**SOAL 1**
Menurut kutipan sumber, apa tajuk yang diusung simposium pada edisi ke-6?
**SOAL 2**
Sebutkan semua bidang studi keilmuan yang menurut kutipan sumber menjadi sudut pandang paparan tentang upacara adat dalam simposium.
**SOAL 3**
Tirukan bagian kutipan sumber mulai dari "Pada edisi ke-6" dan berakhir pada "dalam forum ini.".

**KUTIPAN SUMBER**
○ ○ ○ ○ ○ ○ ○
Advertisement

Simposium Internasional Budaya Jawa 2024 Usung Tema Upacara Adat di Kesultanan Yogyakarta

Catur Dwi Janati
Minggu, 10 Maret 2024 - 14:37 WIB
Abdul Hamied Razak
Simposium Internasional Budaya Jawa 2024 Usung Tema Upacara Adat di Kesultanan Yogyakarta Suasana pembukaan Simposium Internasional Budaya Jawa pada Sabtu (9/3/2024) di Royal Ambarukmo. - Harian Jogja // Catur Dwi Janati

Advertisement

Harianjogja.com, SLEMAN–Karaton Ngayogyakarta Hadiningrat kembali menyelengarakan Simposium Internasional Budaya Jawa pada 9-10 Maret 2024.

Agenda simposium tahun ini mengambil momentum ulang tahun kenaikan takhta (Tingalan Jumenengan Dalem) Sri Sultan Hamengku Bawono Ka-10 dan Gusti Kanjeng Ratu Hemas sebagai Prameswari Dalem yang diperingati setiap tanggal 7 Maret.

Advertisement

Pada edisi ke-6 kali ini, simposium mengusung tajuk "Upacara Adat di Kesultanan Yogyakarta." Bukan tanpa sebab tema ini diambil. Ketua Panitia, GKR Ratu Hayu mengungkapkan tema tersebut dipilih untuk meningkatkan pengetahuan akan pemahaman upacara adat yang berlaku di Karaton Ngayogyakarta Hadiningrat. 

BACA JUGA: SINAU KAISTIMEWAAN DIY Mengenal Sosok Ngarso Dalem dari Orang Dekat

Berbagai paparan dari sudut pandang studi kelimuan yang beragam mulai dari antropologi, filologi, sejarah hingga politik menyangkut upacara adat akan dikemukakan dalam forum ini.

Simposium dibuka dengan tari Srimpi Wiraga Pariskara yang merupakan Yasan Dalem pertama dari Sri Sultan Hamengku Bawono Ka-10 yang berbentuk tari Srimpi. Sesuai dengan tema simposium, sumber inspirasi artistik tari srimpi ini adalah upacara adat. Pasalnya Srimpi Wiraga Pariskara adalah transformasi bentuk upacara tetesan di Karaton Ngayogyakarta Hadiningrat dalam bentuk komposisi tari putri yang dibawakan oleh empat orang penari dan dua anak gadis kecil.
○ ○ ○ ○ ○ ○ ○
**DATA YANG DITAMPILKAN**
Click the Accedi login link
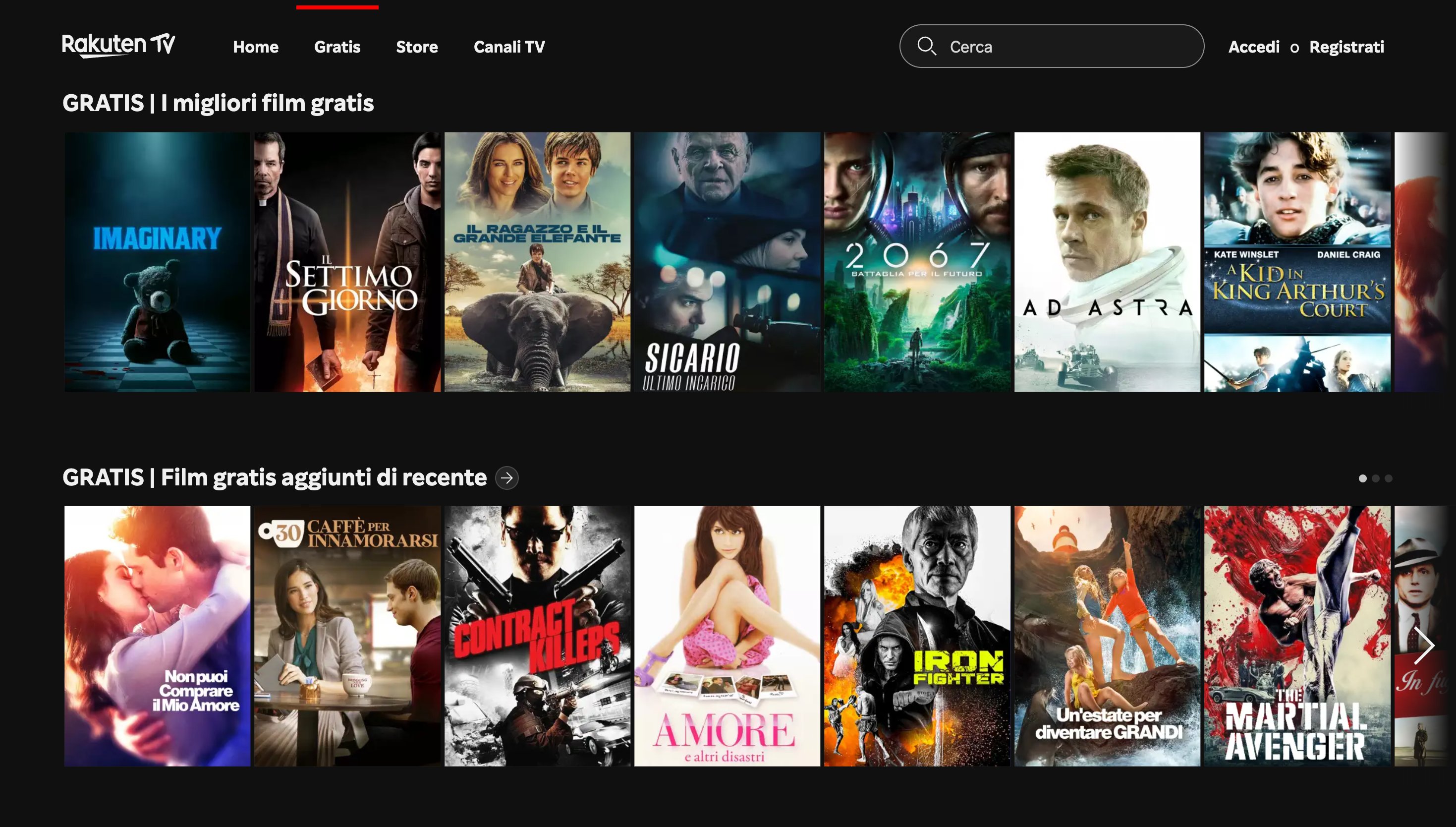pos(1254,47)
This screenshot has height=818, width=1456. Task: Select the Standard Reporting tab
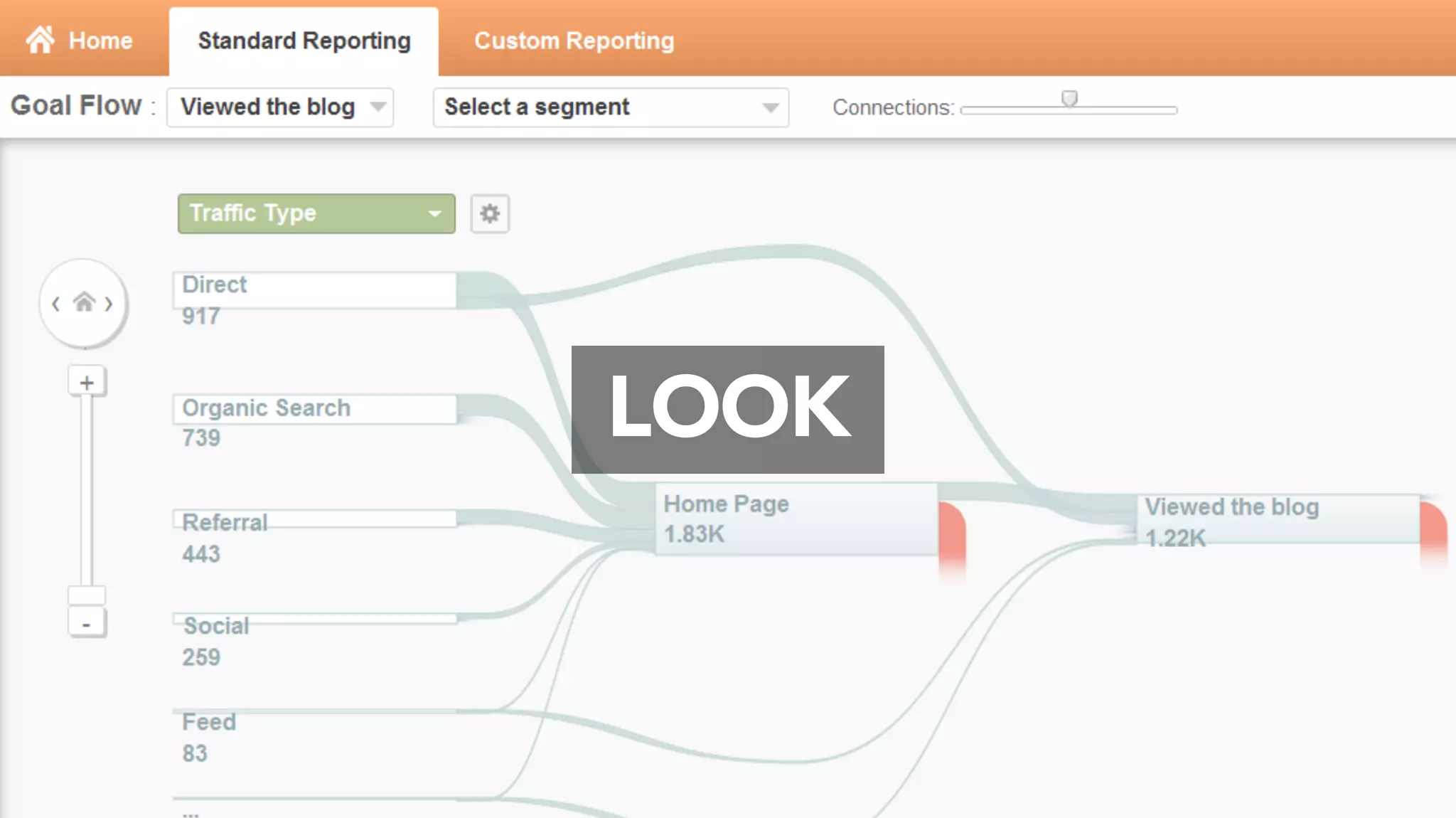click(304, 41)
○ ○ ○ ○ ○ ○ ○
**JAWABAN LENGKAP 1**
Upacara Adat di Kesultanan Yogyakarta

**JAWABAN LENGKAP 2**
Antropologi, filologi, sejarah, dan politik.

**JAWABAN LENGKAP 3**
Pada edisi ke-6 kali ini, simposium mengusung tajuk "Upacara Adat di Kesultanan Yogyakarta." Bukan tanpa sebab tema ini diambil. Ketua Panitia, GKR Ratu Hayu mengungkapkan tema tersebut dipilih untuk meningkatkan pengetahuan akan pemahaman upacara adat yang berlaku di Karaton Ngayogyakarta Hadiningrat. 

BACA JUGA: SINAU KAISTIMEWAAN DIY Mengenal Sosok Ngarso Dalem dari Orang Dekat

Berbagai paparan dari sudut pandang studi kelimuan yang beragam mulai dari antropologi, filologi, sejarah hingga politik menyangkut upacara adat akan dikemukakan dalam forum ini.